A Petrobras vem ampliando a terceirização de funções estratégicas de Segurança, Meio Ambiente e Saúde (SMS) nas plataformas. A medida precariza uma área essencial, sobrecarrega o efetivo próprio e aumenta os riscos operacionais e trabalhistas.
Auto de infração do Ministério do Trabalho e Emprego (MTE) aponta falhas na organização do Serviço Especializado em Segurança e Medicina do Trabalho (SESMT), incluindo profissionais que não permanecem integralmente embarcados nas plataformas onde estão lotados ou que não atuam exclusivamente na área de segurança.
Apesar de a empresa afirmar que os terceirizados prestariam apenas apoio logístico e administrativo, relatos de trabalhadores indicam que esses profissionais vêm assumindo atribuições diretas de segurança.
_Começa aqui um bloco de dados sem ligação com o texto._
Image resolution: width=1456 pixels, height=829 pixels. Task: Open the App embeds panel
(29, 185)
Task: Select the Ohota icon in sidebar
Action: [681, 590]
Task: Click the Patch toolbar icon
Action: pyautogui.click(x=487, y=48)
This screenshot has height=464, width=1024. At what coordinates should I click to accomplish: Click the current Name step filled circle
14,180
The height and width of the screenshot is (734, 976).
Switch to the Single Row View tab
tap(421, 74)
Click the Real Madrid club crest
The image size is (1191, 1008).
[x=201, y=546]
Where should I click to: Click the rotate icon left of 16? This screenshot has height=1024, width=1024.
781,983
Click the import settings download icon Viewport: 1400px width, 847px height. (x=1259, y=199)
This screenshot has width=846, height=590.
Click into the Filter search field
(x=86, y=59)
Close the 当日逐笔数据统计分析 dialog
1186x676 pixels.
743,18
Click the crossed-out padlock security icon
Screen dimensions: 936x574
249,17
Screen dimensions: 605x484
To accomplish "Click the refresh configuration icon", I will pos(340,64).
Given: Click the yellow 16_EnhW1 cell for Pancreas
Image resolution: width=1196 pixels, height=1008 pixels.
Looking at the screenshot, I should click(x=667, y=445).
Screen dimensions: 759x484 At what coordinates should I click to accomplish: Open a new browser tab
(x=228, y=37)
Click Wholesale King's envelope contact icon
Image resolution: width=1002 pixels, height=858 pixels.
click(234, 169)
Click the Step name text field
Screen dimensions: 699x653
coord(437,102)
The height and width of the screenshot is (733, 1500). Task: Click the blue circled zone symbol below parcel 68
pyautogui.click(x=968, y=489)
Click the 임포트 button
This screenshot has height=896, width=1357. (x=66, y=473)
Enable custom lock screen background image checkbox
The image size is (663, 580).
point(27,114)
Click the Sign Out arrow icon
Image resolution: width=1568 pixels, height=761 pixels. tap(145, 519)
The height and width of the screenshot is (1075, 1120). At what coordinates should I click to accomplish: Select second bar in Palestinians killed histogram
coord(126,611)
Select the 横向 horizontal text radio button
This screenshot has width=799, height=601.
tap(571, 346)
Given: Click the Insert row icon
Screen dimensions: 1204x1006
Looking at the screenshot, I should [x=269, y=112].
Para o MTE, a utilização de pessoas que não integram o SESMT, fora das hipóteses permitidas, compromete a gestão dos riscos ocupacionais e descumpre a finalidade da norma.
A situação é ainda mais grave porque a responsabilidade pela emissão e liberação das Permissões de Trabalho (PTs) continua concentrada nos técnicos próprios. Com equipes reduzidas, esses profissionais são submetidos a uma sobrecarga incompatível com a responsabilidade da função, ampliando o risco de falhas e acidentes graves.
A justificativa de falta de pessoal não se sustenta. Enquanto terceiriza atividades estratégicas, a Petrobras mantém cerca de 80 Técnicos de Segurança aprovados em concurso público aguardando convocação. Trata-se de uma escolha deliberada da gestão: precarizar o trabalho em vez de recompor o efetivo próprio.
Segurança não pode ser tratada como oportunidade de redução de custos. A Petrobras precisa interromper a terceirização indiscriminada, convocar os concursados e garantir equipes próprias em número suficiente.
O Sindipetro-ES cobrará explicações da direção da Petrobras, formalizará denúncias ao MTE e à ANP e atuará junto à FUP para enfrentar a precarização e defender a vida dos trabalhadores.